De meeste gemeentestichtingen zijn vooral bezig met het opvangen van ontevreden christenen. Maar daar hebben we er al genoeg van. Van zendelingen helaas niet.
Door Stefan Paas
In de internetversie van deze CV•Koers staat het verslag van een onderzoek van Martijn Vellekoop naar gemeentestichting in Nederland, na 1990. Het gaat hier om ‘autochtone’ gemeenten – migrantengemeenten zijn niet onderzocht. Vellekoop heeft 281 nieuwe gemeenten gevonden en vermoedt dat het werkelijke aantal tussen de 300 en 500 zal liggen. De meeste van deze nieuwe gemeenten zijn evangelisch en een klein deel (vooral van recenter datum) is afkomstig uit de ‘traditionele’ kerken.
Iedereen die mij kent, weet dat ik een warm voorstander ben van gemeentestichting. Daarom voel ik me ook vrij om te zeggen: het onderzoek van Vellekoop legt een onprettige waarheid bloot. De overgrote meerderheid van de nieuwe gemeenten is alleen in naam missionair en houdt zich vooral bezig met het rondpompen van minder tevreden christenen. Argumenten voor deze stelling? Hier komen ze:
• Hoewel meer dan 90 procent van alle initiatieven braaf zegt dat het bereiken van niet-christenen het belangrijkste doel is, wordt het grootste deel van de nieuwe gemeenten gesticht in plaatsen waar al veel kerken zijn. De bijbelgordel wordt bezaaid met nieuwe gemeenten, maar Brabant, Limburg en Groningen komen er bekaaid af. Conclusie: veel nieuwe gemeenten gaan vooral daar zitten waar ze kunnen rekenen op de overkomst van ontevreden kerkleden.
• Pakweg 80 procent van alle nieuwe initiatieven is niet echt geïnteresseerd in contextualisatie – verbinding leggen tussen de christelijke traditie en een specifieke context. Onderzoek naar de plaats waar je je gaat vestigen, je verdiepen in de leefwereld van de mensen daar, het is niet relevant. Ondanks de bewering dat men missionair wil zijn, heeft dat in de praktijk blijkbaar geen prioriteit.

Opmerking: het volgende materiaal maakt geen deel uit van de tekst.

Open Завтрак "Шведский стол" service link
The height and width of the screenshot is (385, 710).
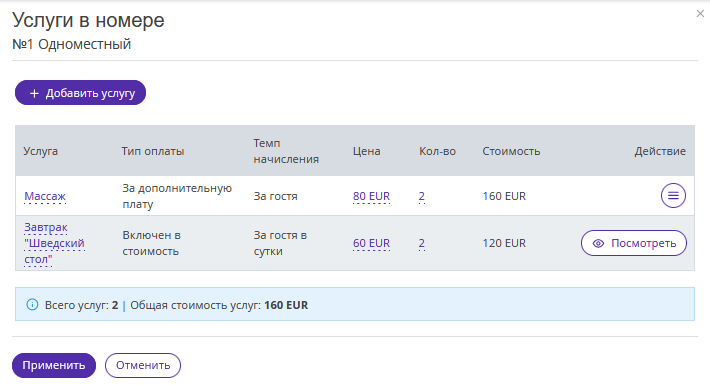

• Voor tweederde van de gemeentestichters is vernieuwing van de kerk geen belangrijk motief om iets nieuws te beginnen. Maar als je er zo van overtuigd bent dat vernieuwing onbelangrijk is, waarom zou je dan weer een nieuwe kerk toevoegen aan de duizenden die er al zijn? Zo komen er alleen nieuwe kerken die niet echt ‘nieuw’ zijn, maar slechts variaties op een bekend patroon.
Het blijkt dat echt zendingsdenken nog zeldzaam is in gemeentestichtingsland. Te vaak wordt nog gedacht dat het vermeerderen van kerken op zichzelf al de ‘vraag’ naar het Evangelie vergroot. Nu, dat is niet zo. Het verfijnt hoogstens de smaak van een (krimpende) groep blanke christenen uit de middenklasse, die steeds meer te kiezen krijgen. Wat we nodig hebben, zijn zendelingen: mensen die echt willen ‘ingaan’ in de Nederlandse cultuur en zoeken naar nieuwe vertalingen van het Evangelie. Vellekoops onderzoek laat gelukkig zien dat daarmee hier en daar een begin is gemaakt. Maar het kan nog veel beter. Kerkgenootschappen kunnen hieraan veel doen, door visievorming, het trainen van gemeentestichters en het vrijmaken van middelen. Dit onderzoek vormt daarvoor een belangrijke stimulans.
Stefan Paas is missionair opbouwwerker voor de CGK Amsterdam en lector gemeenteopbouw aan Christelijke Hogeschool Ede.